◆ Text section
Episode 32 - Anil Venkatesh

Evelyn Lamb: Hello, and welcome to my favorite theorem, a math podcast where we asked mathematicians to tell us about their favorite theorems. I'm one of your hosts, Evelyn Lamb. I'm a freelance math and science writer in Salt Lake City, Utah. And this is your other host,

Kevin Knudson: Hi, I'm Kevin Knudson, professor of mathematics at the University of Florida. How you doing, Evelyn?

EL: I’m all right. I had a really weird dream last night where I couldn't read numbers. And I was like, trying to find the page numbers in this book. And I kept having to ask someone, "Oh, is this 370?" Because it looked like 311 to me. For some reason those are two of the numbers that like somehow, yeah, those numbers don't look the same. But yeah, it was so weird. I woke up, and I opened a book. And I was like, "Okay, good. I can read numbers. Life is ok." But yeah, it was a bit disorienting.

KK: That's weird. I’ve never had anything like that.

EL: So how about you?

KK: Well, I don't know. I was in California earlier this week, so I'm trying to readjust to Florida after what was really nice in California. It’s just gruesomely hot here and gross. But anyway, enough about that. Yeah.

EL: Yeah. So today, we're very happy to have Anil Venkatesh joining us. Hi, Anil, can you tell us a little bit about yourself?

Anil Venkatesh: Hi, Evelyn. Hi, Kevin. Yes, I am an applied mathematician. I teach at a school called Ferris State University in Michigan. And I am also a musician, I play soccer, and I’m the lead Content Developer for a commercial video game.

EL: Oh, wow. And I how I ran across your name is through the music connection. Because you sometimes give talks at the Joint Math Meetings and things like that. And I think I remember seeing one of your talks there. But I didn't know about the game developing. What game is that?

AV: It's called Star Sonata. And I'll plug it maybe at the end of the episode. But it actually relates because the theorem I'm going to talk about, well, I ran across it in my development work, actually.

EL: Oh, cool. So let's get right to it.

◆ Data records
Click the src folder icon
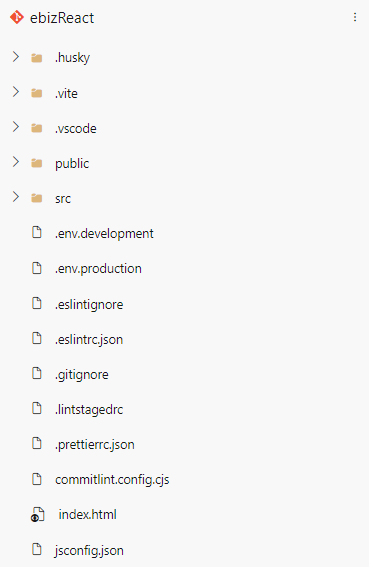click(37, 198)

--

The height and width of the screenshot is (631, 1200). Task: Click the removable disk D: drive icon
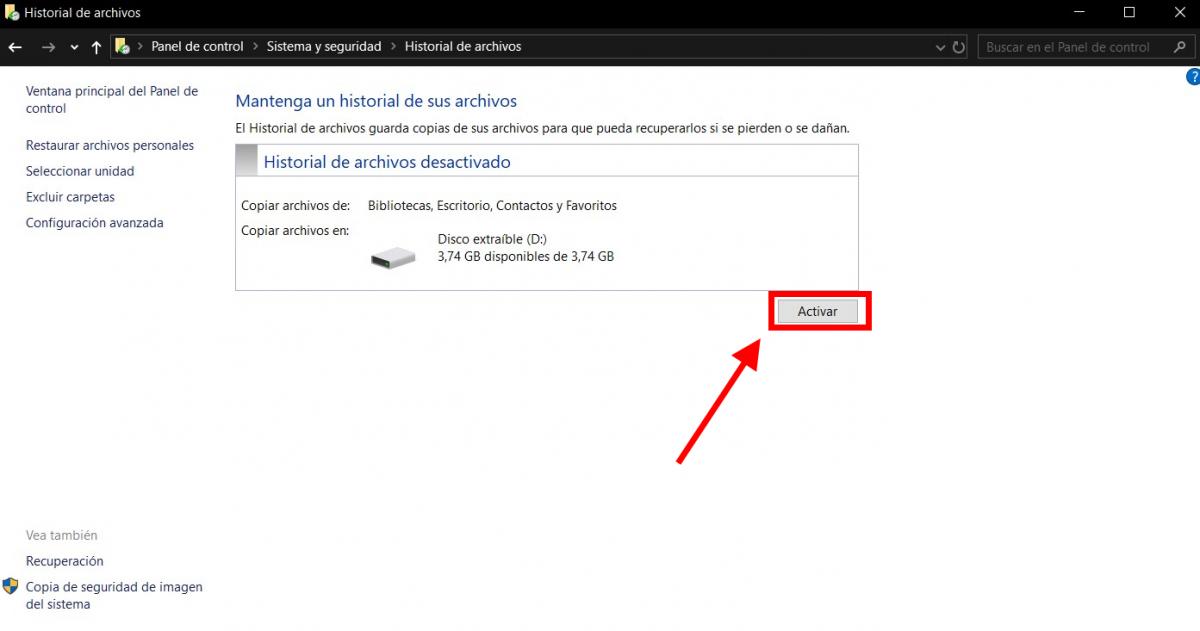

--

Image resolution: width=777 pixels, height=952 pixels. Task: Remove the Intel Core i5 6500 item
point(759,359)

◆ Exercise requirements
A – In the podcast transcript, what is the name of the commercial video game Anil Venkatesh works on?
B – Please list every role or activity Anil Venkatesh names when he introduces himself in the podcast transcript.

◆ Answers to each task
A – Star Sonata

B –
- Applied mathematician
- Teacher at Ferris State University in Michigan
- Musician
- Soccer player
- Lead Content Developer for a commercial video game